Django-denormalize allows you to convert a tree of Django ORM objects into one data document. With ‘data document’ we mean a structure of dicts, lists and other primitive types, that can be serialized to JSON or a Python Pickle.

The resulting document can be used in combination with the Django cache layer to create blazingly fast views that do not hit the database. The data can also be synced to a NoSQL store like MongoDB, for consumption by other frameworks, like Meteor (NodeJS based).

If any data changes in the ORM (even if it’s on a some deep many-to-many relationship far away from the root object), django-denormalize will automatically trigger a cache invalidation of the root object’s document and/or sync the new document to your preferred NoSQL store.

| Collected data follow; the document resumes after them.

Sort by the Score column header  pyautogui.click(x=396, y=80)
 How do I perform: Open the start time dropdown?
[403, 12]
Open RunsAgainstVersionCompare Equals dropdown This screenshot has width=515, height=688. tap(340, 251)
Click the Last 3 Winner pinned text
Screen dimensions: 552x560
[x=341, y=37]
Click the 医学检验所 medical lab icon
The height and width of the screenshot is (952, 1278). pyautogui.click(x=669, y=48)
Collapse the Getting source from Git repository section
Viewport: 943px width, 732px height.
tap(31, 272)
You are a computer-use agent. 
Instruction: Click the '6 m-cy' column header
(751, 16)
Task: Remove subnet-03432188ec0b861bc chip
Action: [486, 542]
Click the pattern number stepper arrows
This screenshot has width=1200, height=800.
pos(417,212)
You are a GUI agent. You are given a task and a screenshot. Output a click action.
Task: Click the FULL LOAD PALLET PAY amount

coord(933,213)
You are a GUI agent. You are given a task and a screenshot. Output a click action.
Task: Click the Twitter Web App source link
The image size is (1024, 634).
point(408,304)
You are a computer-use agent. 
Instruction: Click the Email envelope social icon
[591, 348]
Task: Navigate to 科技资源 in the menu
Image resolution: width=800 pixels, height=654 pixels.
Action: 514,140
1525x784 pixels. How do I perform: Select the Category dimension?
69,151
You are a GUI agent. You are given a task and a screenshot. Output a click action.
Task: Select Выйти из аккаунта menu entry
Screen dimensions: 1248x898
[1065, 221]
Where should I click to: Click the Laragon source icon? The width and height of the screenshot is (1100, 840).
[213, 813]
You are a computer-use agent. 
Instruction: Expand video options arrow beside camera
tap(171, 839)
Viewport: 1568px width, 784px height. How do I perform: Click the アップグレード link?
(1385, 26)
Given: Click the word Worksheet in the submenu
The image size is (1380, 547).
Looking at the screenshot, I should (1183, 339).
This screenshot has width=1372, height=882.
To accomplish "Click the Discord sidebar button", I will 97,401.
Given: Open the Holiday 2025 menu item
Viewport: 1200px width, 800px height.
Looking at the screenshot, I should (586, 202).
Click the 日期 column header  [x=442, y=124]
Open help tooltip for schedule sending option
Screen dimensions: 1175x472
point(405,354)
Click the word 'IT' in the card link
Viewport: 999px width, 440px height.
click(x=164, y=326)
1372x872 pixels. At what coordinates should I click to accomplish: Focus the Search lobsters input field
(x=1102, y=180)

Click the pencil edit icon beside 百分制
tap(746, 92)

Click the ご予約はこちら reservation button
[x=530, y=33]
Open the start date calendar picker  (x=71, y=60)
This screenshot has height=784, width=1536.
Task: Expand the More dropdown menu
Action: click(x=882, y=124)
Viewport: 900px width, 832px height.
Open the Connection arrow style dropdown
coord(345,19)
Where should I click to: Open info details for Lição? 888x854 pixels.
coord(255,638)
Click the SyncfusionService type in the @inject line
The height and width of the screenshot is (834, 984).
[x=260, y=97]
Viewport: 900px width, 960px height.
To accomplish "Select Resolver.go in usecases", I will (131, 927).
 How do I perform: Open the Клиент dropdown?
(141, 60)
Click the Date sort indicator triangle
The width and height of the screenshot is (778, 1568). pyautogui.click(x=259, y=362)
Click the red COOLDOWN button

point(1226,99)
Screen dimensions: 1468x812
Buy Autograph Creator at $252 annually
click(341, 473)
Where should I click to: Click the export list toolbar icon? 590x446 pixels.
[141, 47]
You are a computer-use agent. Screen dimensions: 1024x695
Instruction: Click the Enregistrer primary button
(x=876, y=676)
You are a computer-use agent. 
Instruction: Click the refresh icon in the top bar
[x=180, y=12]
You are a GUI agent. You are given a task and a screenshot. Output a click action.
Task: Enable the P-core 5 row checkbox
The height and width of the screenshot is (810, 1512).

This module also includes special support for content in FeinCMS objects: all regions and content types will be available under a ‘content’ dictionary.

Example

For example, suppose you have the following models:

class Book(models.Model):
    title = models.CharField(_("title"), max_length=80)
    year = models.PositiveIntegerField(_("year"), null=True)
    authors = models.ManyToManyField(Author)
    ...

class Author(models.Model):
    name = models.CharField(_("name"), max_length=80)
    ...

You can write the following class to describe your document collection:

from denormalize.models import DocumentCollection

class BookCollection(DocumentCollection):
    model = Book
    name = "books"
    prefetch_related = ['authors']

Let’s print all documents:

books = BookCollection()
for doc in books.dump_collection():
    print doc

Each document will have the following structure:

{
    'id': 42,
    'title': u'Cooking for Geeks',
    'year': 2010,
    'authors': [
        {
            'id': 18,
            'name': u'Jeff Potter',
            ...
        }
    ],
    ...
}

This in itself can be useful, but the real power of django-documentsync lies in its backends. Suppose we want to cache these documents, to avoid hitting the database. We can use these documents in our views, instead of accessing the Django ORM. Backend and view code:

# In models.py

from denormalize.backends.cache import CacheBackend

backend = CacheBackend()
backend.register(books)

# In views.py

def our_book_view(request, book_id):
    book_doc = backend.get_doc(books, book_id)
    if not book_doc:
        raise Http404("Book not found")
    return render(request, 'book.html', {'book': book_doc})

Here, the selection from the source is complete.